Dari balik jendela kantor, kutatap satu-satu titik hujan yang jatuh. Sudah sekitar 10 menit hujan reda. Hari pun semakin sore. Seharusnya aku sudah berada di rumah saat-saat seperti ini jika tidak terhalang hujan tadi. Alhamdulillah ‘ala kullihal. Hujan adalah rahmat, tidak patut menjadikannya sebagai penyesalan.
Riuh suara murid kembali terdengar di halaman sekolah. Menikmati permainan futsal yang sempat terhenti karena hujan. Mereka kembali berlarian menendang bola. Sorak-sorai suaranya memenuhi lapangan sekolah. Terlihat beberapa murid yang duduk di teras dengan tatapan tak berkedip memandangi bola yang ditendang kiri dan kanan.

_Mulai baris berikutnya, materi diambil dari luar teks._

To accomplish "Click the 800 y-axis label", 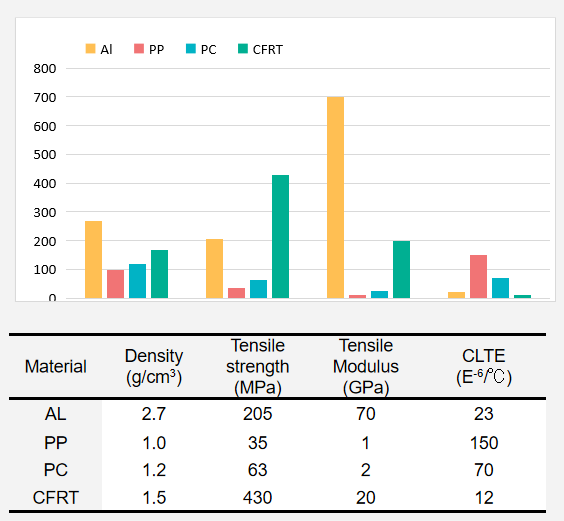I will pos(45,68).
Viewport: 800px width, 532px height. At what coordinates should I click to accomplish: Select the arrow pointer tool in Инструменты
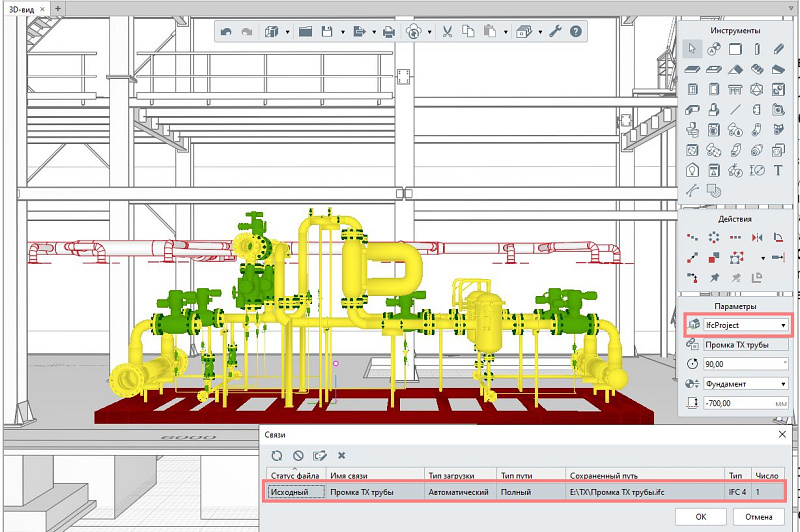[x=691, y=49]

Tidak hanya permainan futsal saja, ada juga permainan lain yang tidak kalah serunya. Di sudut lapangan tampak beberapa murid sedang bermain kelereng yang suaranya juga terdengar ramai. Di teras depan kelas tampak murid bergerombol bermain ceper yang terbuat dari tutup botol. Di bawah pohon ketapang duduk beberapa murid yang tatapan matanya menyiratkan kelelahan. Sesekali matanya menengok ke arah pintu gerbang. Berharap penjemputnya segera datang. Barangkali ia sudah rindu dengan suasana rumahnya.
Begitulah suasana sekolah setelah pulang. Sambil menunggu penjemput, murid-murid putra mengisi waktunya dengan bermain. Sekadar untuk mengisi waktu sambil menunggu orang tua atau penjemputnya datang. Kulihat beberapa muridku kelas VI juga ada di antara mereka sedang asyik bermain futsal.

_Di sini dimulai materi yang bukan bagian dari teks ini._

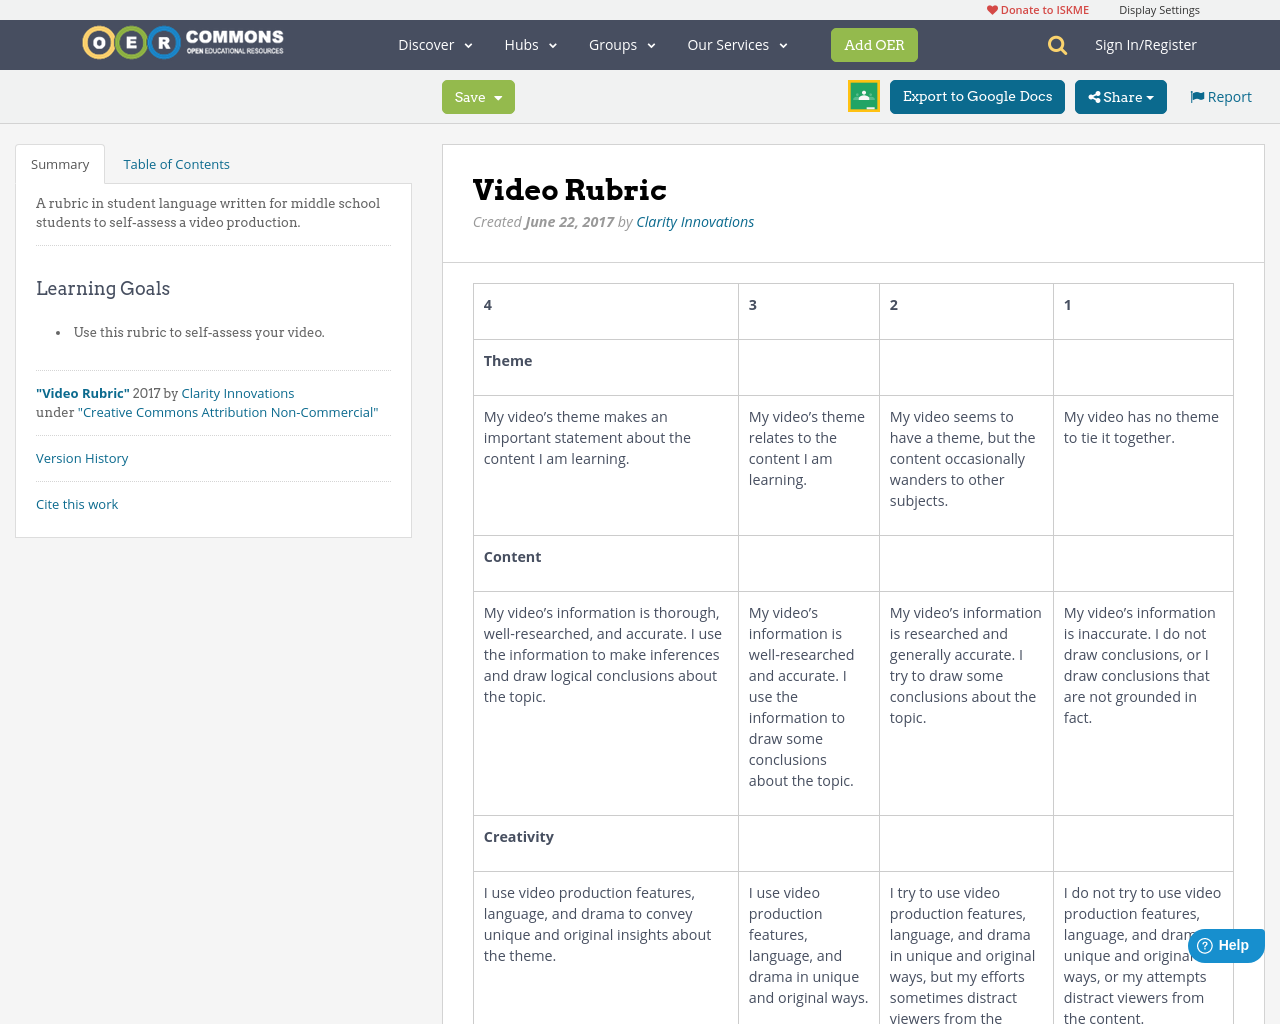Image resolution: width=1280 pixels, height=1024 pixels.
Task: Expand the Discover dropdown
Action: [x=434, y=44]
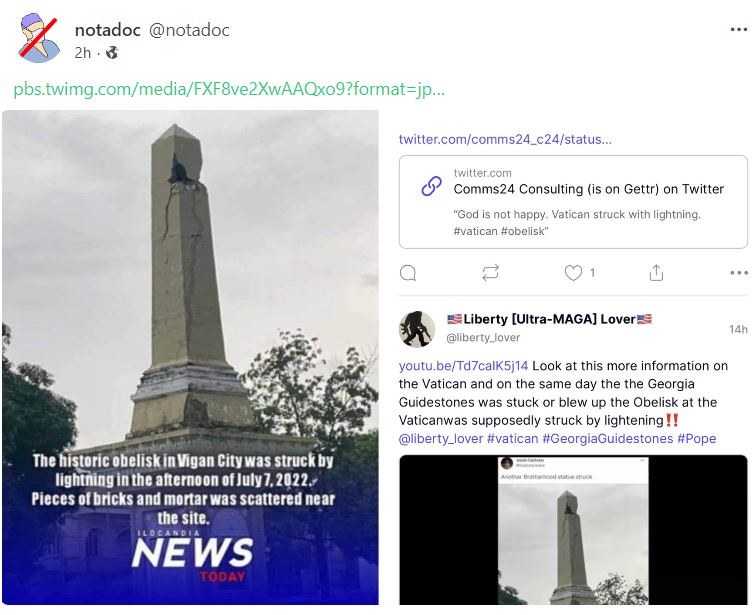Click the #vatican hashtag in Liberty Lover post
The width and height of the screenshot is (756, 615).
pyautogui.click(x=513, y=439)
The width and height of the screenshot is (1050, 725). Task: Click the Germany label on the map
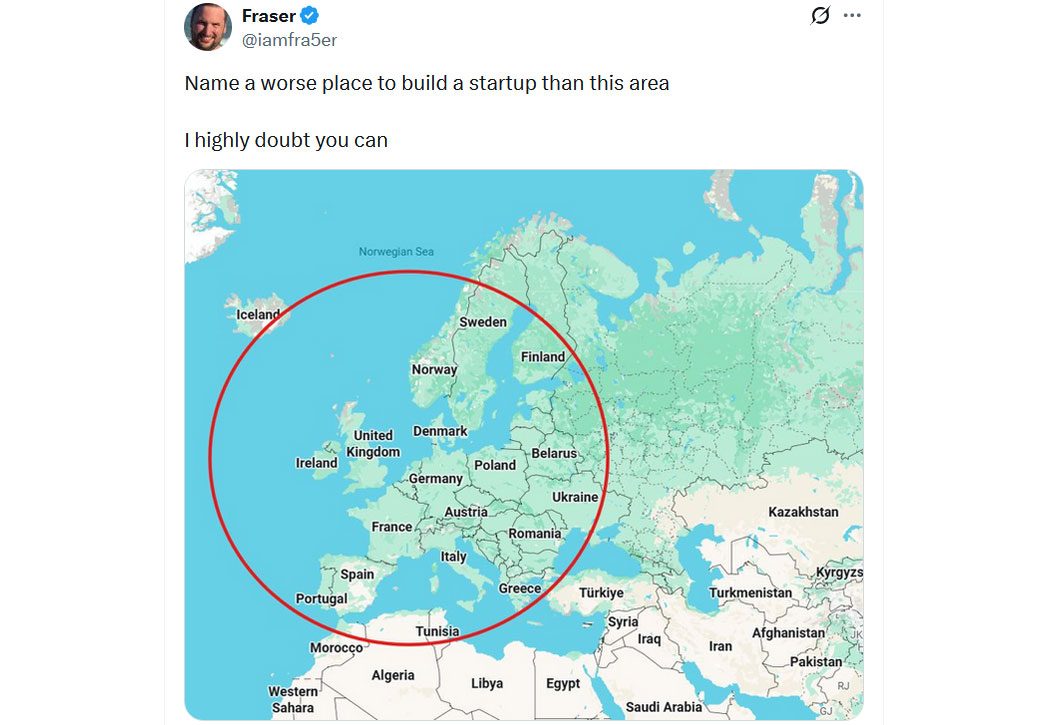tap(436, 479)
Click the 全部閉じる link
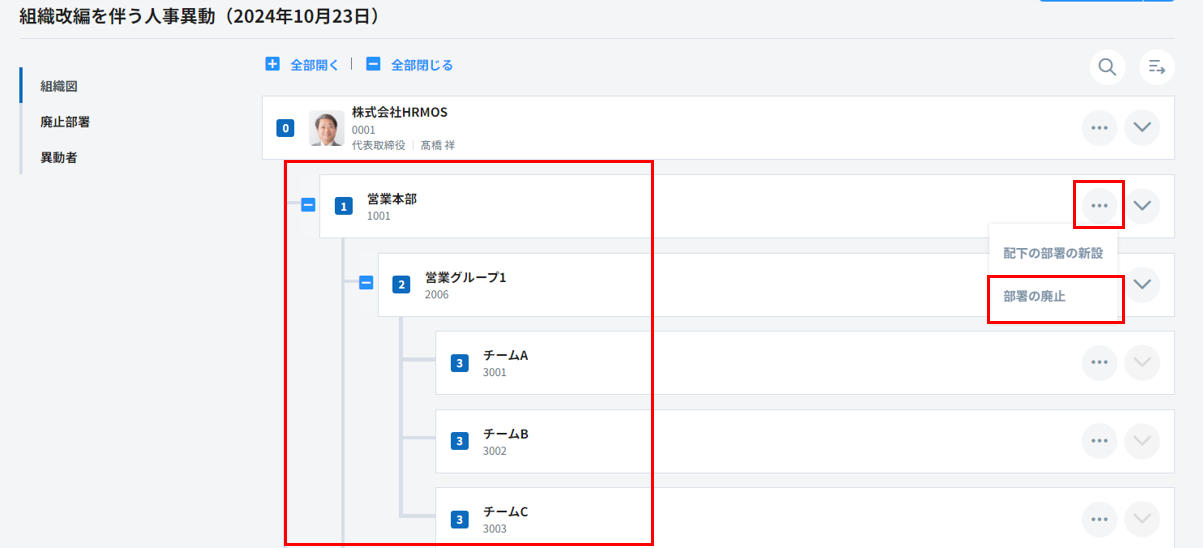1203x548 pixels. point(410,65)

Jam sudah menunjukkan pukul 17.00 WITA. Dengan langkah sedikit tergesa, kubereskan barang-barangku. Bersiap untuk pulang. Kumatikan laptop yang di layarnya masih terpampang jelas ketikan perangkat pembelajaran yang belum sepenuhnya rampung. Insyaallah akan dilanjut lagi besok. Terbayang sudah suara bocah-bocahku yang menunggu di rumah. Menarik-narik ujung jilbabku saat tiba di depan pintu. Bertanya adakah camilan yang kubawa untuk mereka. Ah, selalu ada kerinduan mendalam kepada bocah-bocah yang menggemaskan seperti mereka.
Baru saja aku membawa motor keluar dari parkiran, tiba-tiba saja Bu Erika datang. Beliau ibu dari Zacky, muridku di kelas VI. Tampaknya ia bingung karena tidak melihat Zacky di area sekolah.
“Ustazah, Zacky ke mana ya? Sudah dari tadi saya di sini mencari tapi saya tidak menemukannya.” Ucapnya sambil celingak-celinguk mengedarkan pandangannya di antara murid-murid yang sedang bermain futsal.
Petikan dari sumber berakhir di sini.